ZUMPANGO, Mexico:
Along with construction crews running to build the new airport in the Mexican capital, skulls and curved tusks of gigantic mammoths peep into the ground as archaeologists unearth more and more bones belonging to the mammal most famous of the Ice Age.
Latest finds include two huge skulls, as well as ribs and scattered limbs, found just inside the perimeter where a new civilian airport is under construction, about 30 miles (50 km) north of downtown Mexico City. .
To date, some 70 individual mammoths have been found since the end of last year. Dating back over 10,000 years, this part of Mexico once teemed with herds of mammoths, drawn to the lush meadows and lakes that dotted the landscape.

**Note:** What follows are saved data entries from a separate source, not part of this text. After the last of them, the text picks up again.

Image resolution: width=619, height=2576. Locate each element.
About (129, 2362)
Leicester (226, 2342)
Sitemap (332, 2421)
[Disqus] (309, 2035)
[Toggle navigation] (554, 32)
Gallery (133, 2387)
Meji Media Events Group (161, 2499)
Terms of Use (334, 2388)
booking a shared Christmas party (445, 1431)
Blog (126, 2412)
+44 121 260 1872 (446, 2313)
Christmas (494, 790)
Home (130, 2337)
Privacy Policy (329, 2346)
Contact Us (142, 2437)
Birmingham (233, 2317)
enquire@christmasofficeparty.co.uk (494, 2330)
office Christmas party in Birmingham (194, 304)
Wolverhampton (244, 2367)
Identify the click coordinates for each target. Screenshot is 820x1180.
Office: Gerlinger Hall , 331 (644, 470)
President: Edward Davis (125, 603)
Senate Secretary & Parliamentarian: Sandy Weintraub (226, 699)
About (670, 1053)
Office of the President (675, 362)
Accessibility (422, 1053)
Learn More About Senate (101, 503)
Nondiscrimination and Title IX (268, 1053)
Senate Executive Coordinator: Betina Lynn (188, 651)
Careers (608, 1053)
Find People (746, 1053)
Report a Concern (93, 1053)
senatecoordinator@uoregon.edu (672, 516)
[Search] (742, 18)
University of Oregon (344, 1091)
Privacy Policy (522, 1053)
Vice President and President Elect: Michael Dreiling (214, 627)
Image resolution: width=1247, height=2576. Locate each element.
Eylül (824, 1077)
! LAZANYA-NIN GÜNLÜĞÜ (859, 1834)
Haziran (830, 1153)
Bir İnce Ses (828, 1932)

The huge bones have left legends of giants who dazzled indigenous civilizations and the Spanish conqueror Hernan Cortes.
Standing next to a partial skeleton, senior archaeologist Ruben Manzanilla, explains that this place would likely have been part of a thick, winding muddy shore at the edge of a lake formed at the end of the last ice age.
“When an animal of this size fell here, it got stuck and couldn’t escape,” he said, as a convoy of construction trucks hit a dusty road.
The Colombian mammoth of Manzanilla, which unlike its cousin the woolly mammoth had little fur, was certainly up to its imposing name.
He estimates that it weighed about 20 tonnes, double that of a Tyrannosaurus Rex, and reached a height of more than 4 meters (13 feet), about twice as tall as the basketball legend Shaquille O ‘ Neal.
Manzanilla thinks countless mammoths have probably died of mud, but he also points to evidence from nearby sites that early human hunters also used flint spears to shoot them and set rudimentary traps in the water .
The urban footprint of the Mexico City metropolis, home to 22 million people, has since replaced almost all of the interconnected lakes that filled the region in Aztec times.
In 1519, two kings of Tlaxcalan showed Cortes what was probably a gigantic femur and told him that they were descended from terrible but very tall men, according to a report by the soldier who became a contemporary chronicler Bernal Diaz del Castillo.
“We were sure there were giants on this earth,” wrote Diaz del Castillo.
The incident is summarized in an article on the history of mammoths in Mexico in the current issue of Arqueologia Mexicana by Leonardo Lopez Lujan.
Even though more and more mammoths are arriving, the excavations have not slowed progress on the new airport, a top priority for President Andres Manuel Lopez Obrador.
Since the construction site is located in an existing Air Force base, the military also retrieves the tab for a team of 30 archaeologists from the National Institute of Anthropology and History (INAH) , as well as nearly 200 workers working on the project.
(This story has not been edited by GalacticGaming staff and is automatically generated from a syndicated feed.)